Before World War II, ethnic Estonians constituted 88% of the population, with national minorities constituting the remaining 12%. The largest minority groups in 1934 were Russians, Germans, Swedes, Latvians, Jews, Poles, Finns and Ingrians.

The share of Baltic Germans in Estonia had fallen from 5.3% (~46,700) in 1881 to 1.3% (16,346) by the year 1934, which was mainly due to emigration to Germany in the light of general Russification in the end of the 19th century[citation needed] and the independence of Estonia in the 20th century.

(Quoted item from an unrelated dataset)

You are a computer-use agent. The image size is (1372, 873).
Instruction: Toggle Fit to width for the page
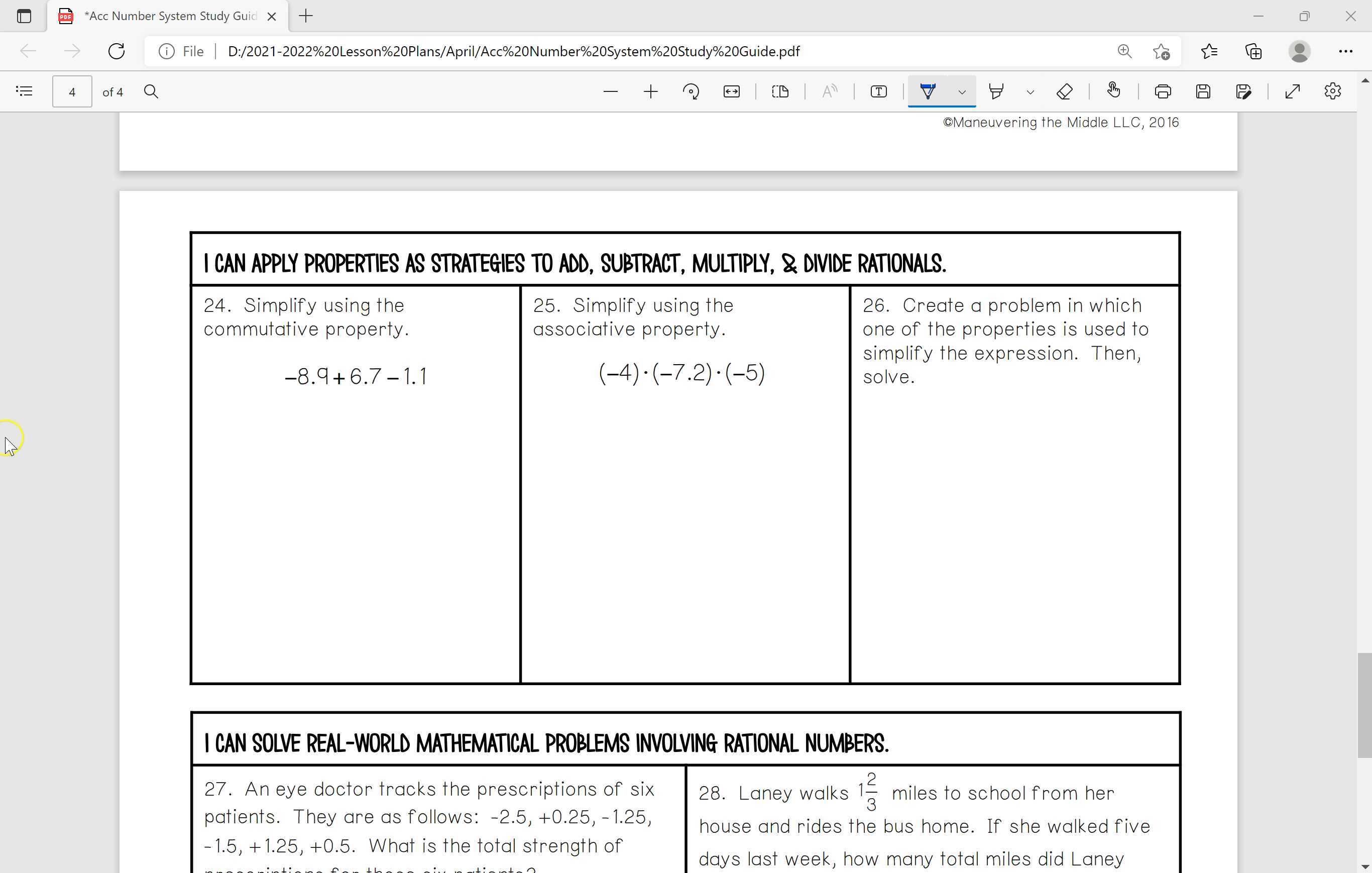(x=732, y=91)
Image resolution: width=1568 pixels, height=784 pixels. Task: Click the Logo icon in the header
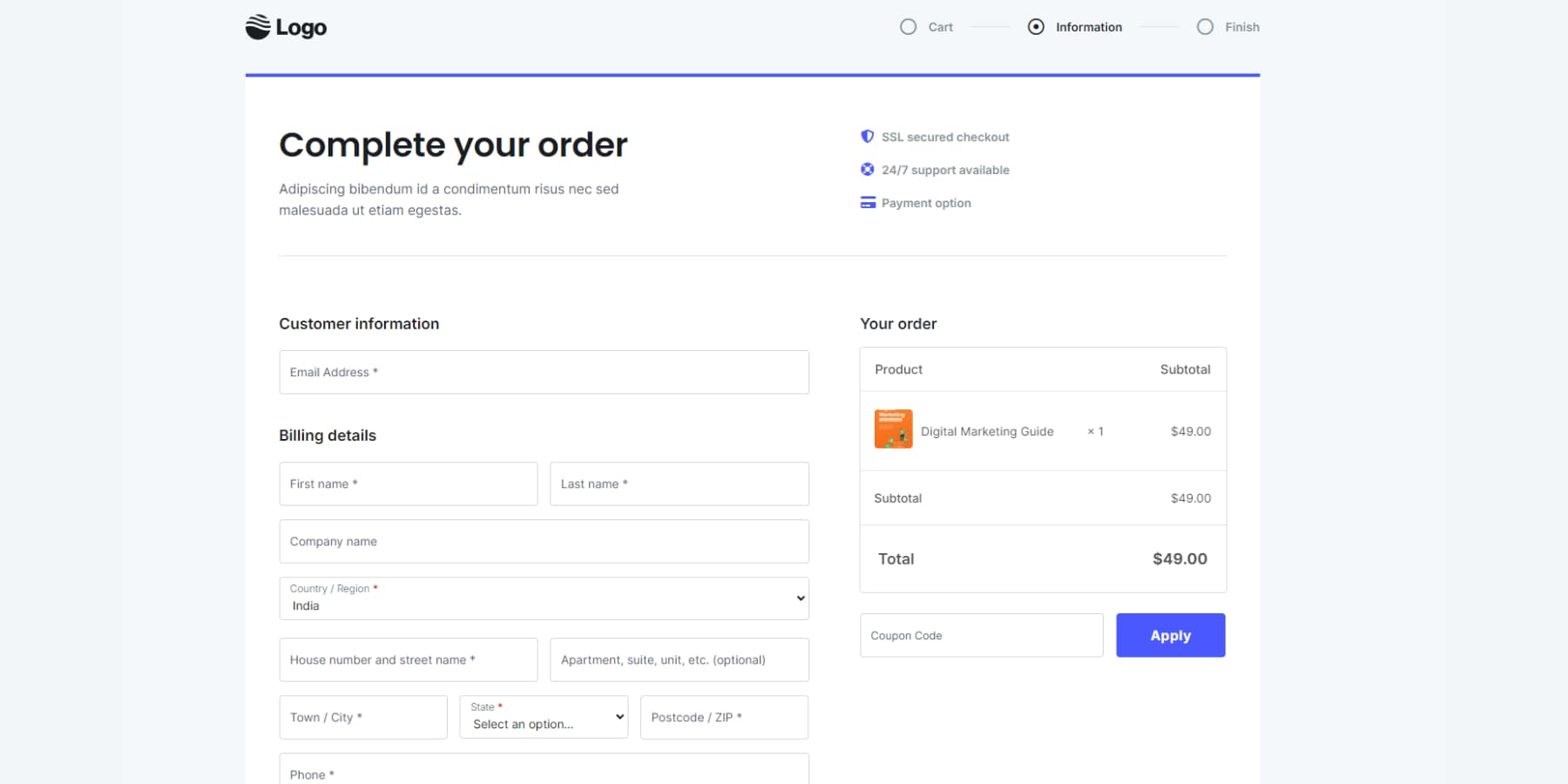click(258, 26)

Between 1945 and 1989, the share of ethnic Estonians in the population resident within the currently defined boundaries of Estonia dropped to 61%, caused primarily by the Soviet programme promoting mass immigration of urban industrial workers from Russia, Ukraine, and Belarus, as well as by wartime emigration and Joseph Stalin’s mass deportations and executions. By 1989, minorities constituted more than one-third of the population, as the number of non-Estonians had grown almost fivefold.

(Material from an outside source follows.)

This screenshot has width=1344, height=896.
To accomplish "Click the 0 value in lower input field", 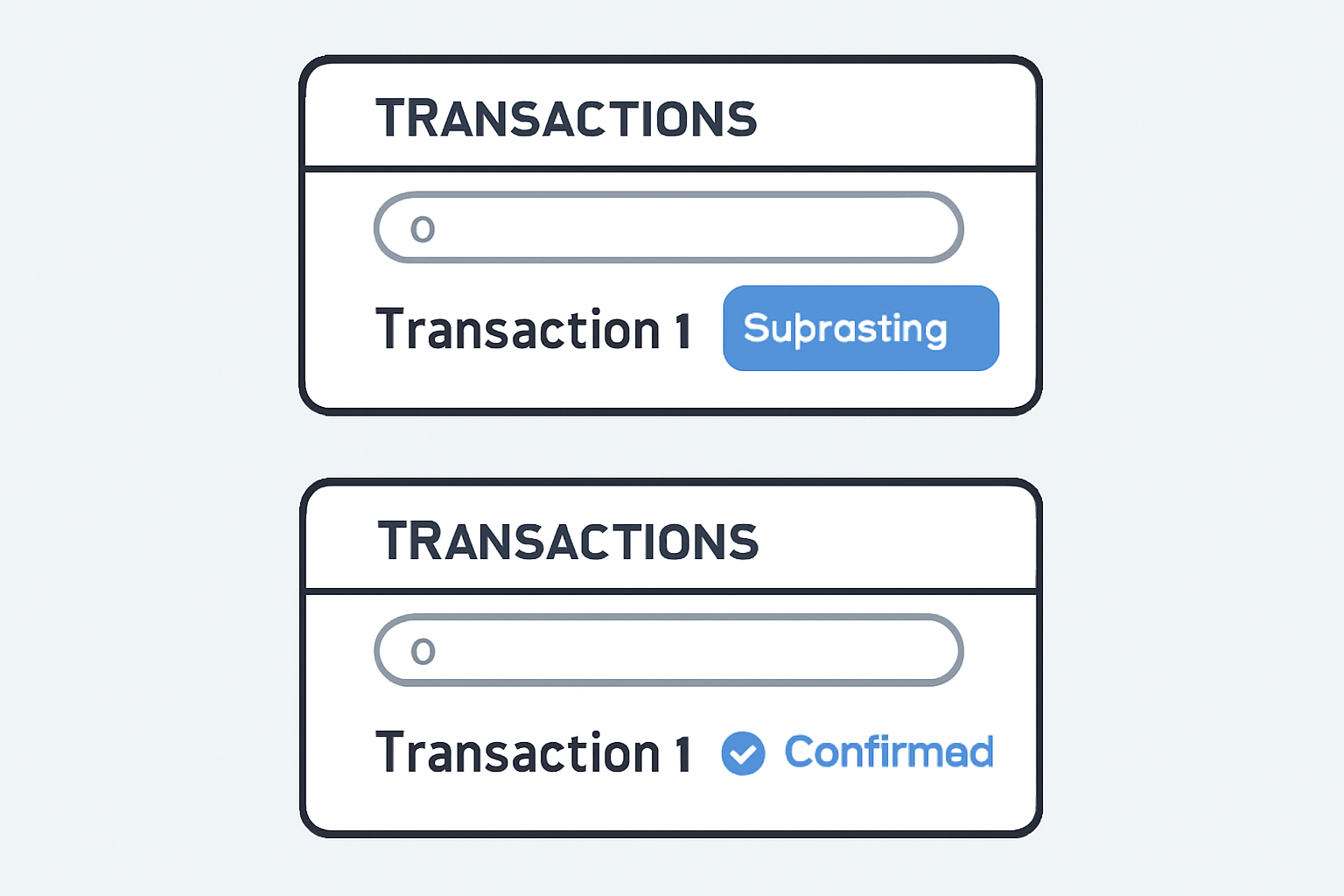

At the end of the 1980s, Estonians perceived their demographic change as a national catastrophe. This was a result of the migration policies essential to the Soviet Nationalisation Programme aiming to russify Estonia – administrative and military immigration of non-Estonians from the USSR coupled with the deportation of Estonians to the USSR. In the decade after the reconstitution of independence, large-scale emigration by ethnic Russians and the removal of the Russian military bases in 1994 caused the proportion of ethnic Estonians in Estonia to increase from 61% to 69% in 2006.

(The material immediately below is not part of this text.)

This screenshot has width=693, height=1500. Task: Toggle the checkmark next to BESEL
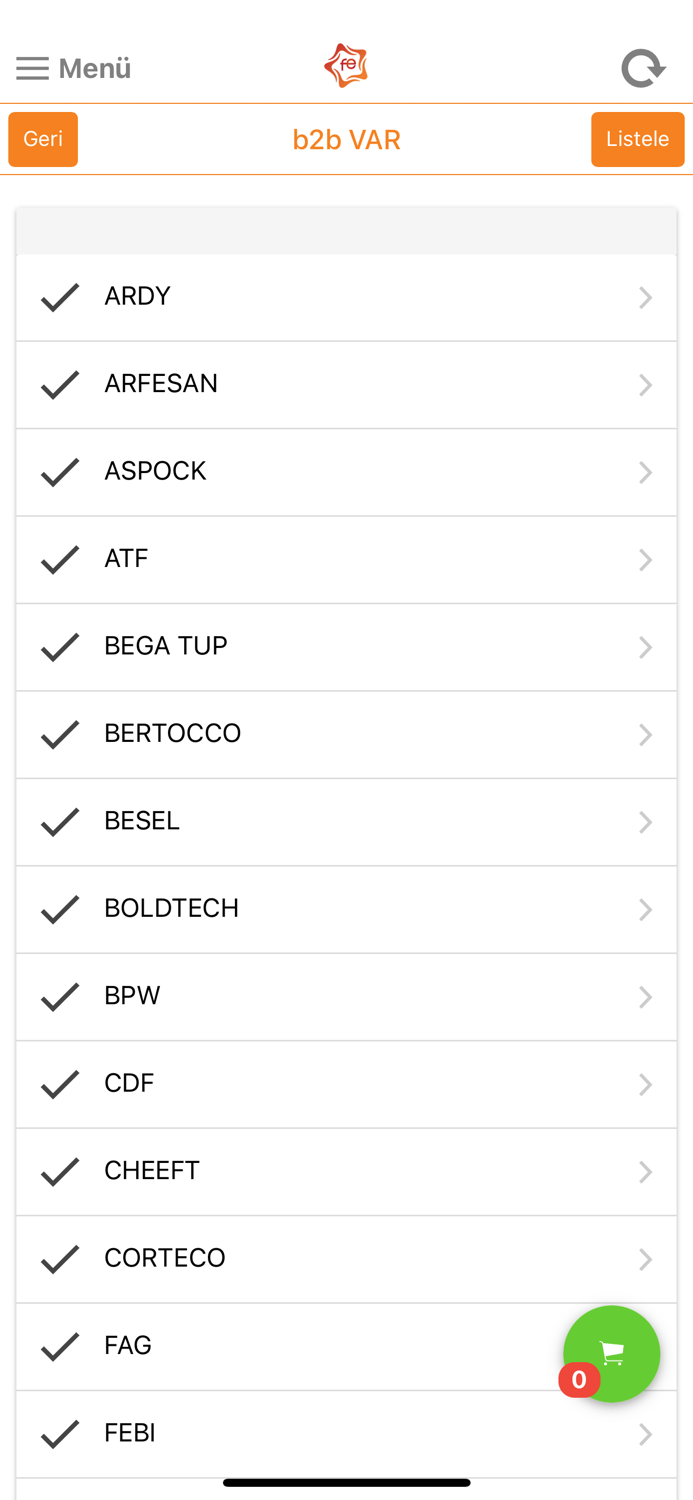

Modern Estonia is a fairly ethnically heterogeneous country, but this heterogeneity is not a feature of much of the country as the non-Estonian population is concentrated in two of Estonia’s counties. Thirteen of Estonia’s 15 counties are over 80% ethnic Estonian, the most homogeneous being Hiiumaa, where Estonians account for 98.4% of the population. In the counties of Harju (including the capital city, Tallinn) and Ida-Viru, however, ethnic Estonians make up 60% and 20% of the population, respectively. Russians make up 25.6% of the total population but account for 36% of the population in Harju county and 70% of the population in Ida-Viru county.

The Estonian Cultural Autonomy law that was passed in 1925 was unique in Europe at that time. Cultural autonomies could be granted to minorities numbering more than 3,000 people with longstanding ties to the Republic of Estonia. Before the Soviet occupation, the Germans and Jewish minorities managed to elect a cultural council. The Law on Cultural Autonomy for National Minorities was reinstated in 1993. Historically, large parts of Estonia’s northwestern coast and islands have been populated by indigenous ethnically Rannarootslased (Coastal Swedes).

In recent years the number of Coastal Swedes has risen again, numbering in 2008 almost 500 people, owing to the property reforms in the beginning of the 1990s. In 2004, the Ingrian Finnish minority in Estonia elected a cultural council and was granted cultural autonomy. The Estonian Swedish minority similarly received cultural autonomy in 2007.